The high return expectation for single-asset funds is due in part to the rise of the secondaries market as a whole during the pandemic. In 2021, the secondaries market reached $135 billion in value crossing the $100 billion milestone for the first time, according to Campbell Lutyens. Meanwhile, McKinsey reported that the average secondary traded at roughly 90 percent of net asset value. More than 88 percent of GP-led transactions and over half of investor-led transactions were priced at more than 95 percent of NAV.
It wasn’t a straight line up. The volume of secondary transactions dropped dramatically at certain points during the pandemic, according to Vish Apte, principal at Auldbrass Partners, a PE secondaries firm based in New York. Due to distressed valuations in the public market, “LPs were waiting for pricing to stabilize,” he told II. But the rebound of the stock market in 2021 injected a similar confidence into secondaries. As economies opened up and markets recovered there was strong demand from buyers and a good pipeline of high-quality deals.
Gerald Cooper, partner at Campbell Lutyens, told II that buyers of single-asset funds like the ability to customize deal terms.
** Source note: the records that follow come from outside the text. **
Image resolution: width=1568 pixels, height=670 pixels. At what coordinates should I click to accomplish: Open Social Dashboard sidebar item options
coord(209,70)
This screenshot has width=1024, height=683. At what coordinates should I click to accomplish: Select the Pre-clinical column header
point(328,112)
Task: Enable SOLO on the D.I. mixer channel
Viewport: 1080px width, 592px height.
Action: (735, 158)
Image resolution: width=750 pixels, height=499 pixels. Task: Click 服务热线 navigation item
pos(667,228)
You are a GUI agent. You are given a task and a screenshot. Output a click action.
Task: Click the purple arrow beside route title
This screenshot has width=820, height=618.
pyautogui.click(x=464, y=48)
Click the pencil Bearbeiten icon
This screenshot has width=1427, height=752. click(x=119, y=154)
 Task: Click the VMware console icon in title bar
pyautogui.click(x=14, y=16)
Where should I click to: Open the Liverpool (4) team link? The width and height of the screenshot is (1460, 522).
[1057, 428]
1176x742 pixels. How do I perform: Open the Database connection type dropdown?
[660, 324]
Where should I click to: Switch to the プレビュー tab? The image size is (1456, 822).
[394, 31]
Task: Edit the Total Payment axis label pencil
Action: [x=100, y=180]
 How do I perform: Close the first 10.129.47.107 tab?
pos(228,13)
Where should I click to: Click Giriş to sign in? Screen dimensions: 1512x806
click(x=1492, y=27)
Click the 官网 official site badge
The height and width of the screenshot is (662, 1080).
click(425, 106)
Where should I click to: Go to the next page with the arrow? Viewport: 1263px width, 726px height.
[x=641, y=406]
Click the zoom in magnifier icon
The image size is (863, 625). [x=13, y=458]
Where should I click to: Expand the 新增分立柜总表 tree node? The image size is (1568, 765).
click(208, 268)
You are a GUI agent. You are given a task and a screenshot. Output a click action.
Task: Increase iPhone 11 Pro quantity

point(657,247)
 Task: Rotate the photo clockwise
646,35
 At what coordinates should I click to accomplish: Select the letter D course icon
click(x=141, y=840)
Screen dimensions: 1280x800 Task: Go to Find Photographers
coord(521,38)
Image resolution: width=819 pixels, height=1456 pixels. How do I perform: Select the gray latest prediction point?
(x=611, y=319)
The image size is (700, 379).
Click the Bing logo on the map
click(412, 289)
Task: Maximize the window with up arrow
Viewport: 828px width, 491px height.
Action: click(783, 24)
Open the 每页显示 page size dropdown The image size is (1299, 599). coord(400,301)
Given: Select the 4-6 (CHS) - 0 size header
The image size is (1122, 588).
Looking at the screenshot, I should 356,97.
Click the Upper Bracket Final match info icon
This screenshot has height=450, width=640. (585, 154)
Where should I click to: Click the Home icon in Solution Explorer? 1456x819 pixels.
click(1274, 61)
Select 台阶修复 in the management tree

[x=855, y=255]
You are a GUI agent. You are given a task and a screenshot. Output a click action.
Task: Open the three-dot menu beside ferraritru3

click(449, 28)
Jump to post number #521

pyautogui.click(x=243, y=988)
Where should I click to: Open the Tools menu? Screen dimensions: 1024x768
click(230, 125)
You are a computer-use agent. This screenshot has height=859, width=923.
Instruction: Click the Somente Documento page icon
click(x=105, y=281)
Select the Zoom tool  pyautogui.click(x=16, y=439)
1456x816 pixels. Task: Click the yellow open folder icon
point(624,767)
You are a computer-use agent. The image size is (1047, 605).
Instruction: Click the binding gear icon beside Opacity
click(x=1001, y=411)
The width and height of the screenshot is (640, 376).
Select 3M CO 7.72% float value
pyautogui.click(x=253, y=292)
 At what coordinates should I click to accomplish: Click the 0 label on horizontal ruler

They have more flexibility, for example, to structure carried interest around specific cash flows generated by individual companies. “They can customize the deal to make sure that it’s really positioned for success,” he said. “And you can’t do that with a broader portfolio of assets.”
The single-asset deals are even “eating into the sponsor-to-sponsor transactions,” Cooper added. Previously, companies with good cash flow projections might be bought and sold three or four times across different PE firms. But now, “instead of changing hands, the GPs can create these SPVs [special purpose vehicles] and sell to themselves, give their LPs liquidity or the opportunity to roll into the SPVs, and continue to ride the upside with them,” he said. Critics say, however, private equity firms selling to themselves raises issues of transparency and GPs need to ensure the portfolio company is priced fairly.
GPs that aren’t yet in the secondaries market may find it difficult to find the right talent to lead single-asset offerings. Because such deals often involve mega buyouts, it is important to hire those “with a demonstrated track record in leading secondaries transactions at scale,” according to McKinsey. “The secondaries market is growing quickly, and adoption of single-asset funds effectively takes the ceiling off the market. Experienced talent may be the restraining factor on future growth.”